Thursday, July 4, 2013

Poetic license (plates)

Vanity of vanities!  Margaret Newkirk has an amusing story in Businessweek:
Because of an “emergency rule” declared by the state of Georgia, Atlanta hairdresser James Cyrus Gilbert can finally bolt a license plate reading GAYPWR to his Honda CRV. Things reached a crisis point in June, a few months after Gilbert sued the state’s Department of Revenue, alleging it had stifled his right to free speech by denying three applications for vanity plates using the word “gay.” Instead of going to trial, the agency settled, declared the state of emergency, and agreed to review its vanity tag policy. 

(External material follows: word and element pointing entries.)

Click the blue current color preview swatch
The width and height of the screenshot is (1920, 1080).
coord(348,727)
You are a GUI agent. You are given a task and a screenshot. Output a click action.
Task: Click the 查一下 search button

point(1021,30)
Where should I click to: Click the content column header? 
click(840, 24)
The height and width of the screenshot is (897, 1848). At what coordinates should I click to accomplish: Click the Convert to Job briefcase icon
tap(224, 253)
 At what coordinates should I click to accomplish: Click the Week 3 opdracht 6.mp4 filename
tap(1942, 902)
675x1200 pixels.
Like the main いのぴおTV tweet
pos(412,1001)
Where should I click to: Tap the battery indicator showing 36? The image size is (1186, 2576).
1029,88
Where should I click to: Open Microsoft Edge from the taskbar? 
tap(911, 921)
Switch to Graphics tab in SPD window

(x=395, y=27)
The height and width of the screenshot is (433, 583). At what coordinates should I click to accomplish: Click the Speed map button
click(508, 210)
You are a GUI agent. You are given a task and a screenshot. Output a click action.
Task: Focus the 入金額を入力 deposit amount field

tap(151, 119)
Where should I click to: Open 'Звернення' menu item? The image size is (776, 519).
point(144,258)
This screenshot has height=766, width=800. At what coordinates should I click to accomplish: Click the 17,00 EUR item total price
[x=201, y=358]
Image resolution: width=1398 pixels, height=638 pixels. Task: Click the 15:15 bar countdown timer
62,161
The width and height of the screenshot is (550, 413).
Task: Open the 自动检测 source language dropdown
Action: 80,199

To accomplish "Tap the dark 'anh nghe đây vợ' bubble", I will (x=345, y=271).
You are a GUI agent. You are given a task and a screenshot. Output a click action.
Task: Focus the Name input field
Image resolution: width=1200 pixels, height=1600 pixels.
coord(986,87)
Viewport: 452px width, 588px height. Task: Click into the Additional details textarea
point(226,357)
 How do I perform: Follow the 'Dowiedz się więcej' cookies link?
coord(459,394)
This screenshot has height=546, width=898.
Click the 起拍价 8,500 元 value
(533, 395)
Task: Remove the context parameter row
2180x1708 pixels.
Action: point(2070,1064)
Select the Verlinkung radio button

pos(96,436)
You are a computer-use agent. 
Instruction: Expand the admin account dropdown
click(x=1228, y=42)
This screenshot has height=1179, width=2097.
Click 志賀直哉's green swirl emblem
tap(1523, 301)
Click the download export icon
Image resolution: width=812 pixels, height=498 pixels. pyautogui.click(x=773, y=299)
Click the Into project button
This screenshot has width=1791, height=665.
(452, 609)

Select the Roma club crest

That will be a big job. The state keeps a list of 10,000 banned letter-and-number combinations describing the size of certain body parts, not-so-nice words for sexual congress, and all things scatological. It’s the decades-old product of a vague set of rules prohibiting hate speech, violence, and obscenities as interpreted and reinterpreted by countless county officials.  ...
Personalized license plates are a tiny source of revenue—last year Georgia made only $153,000 from the plates, which cost drivers an extra $35 a year—but a giant headache for state regulators nationwide, who must strike a delicate balance between protecting free speech and protecting drivers’ eyes from naughty puns.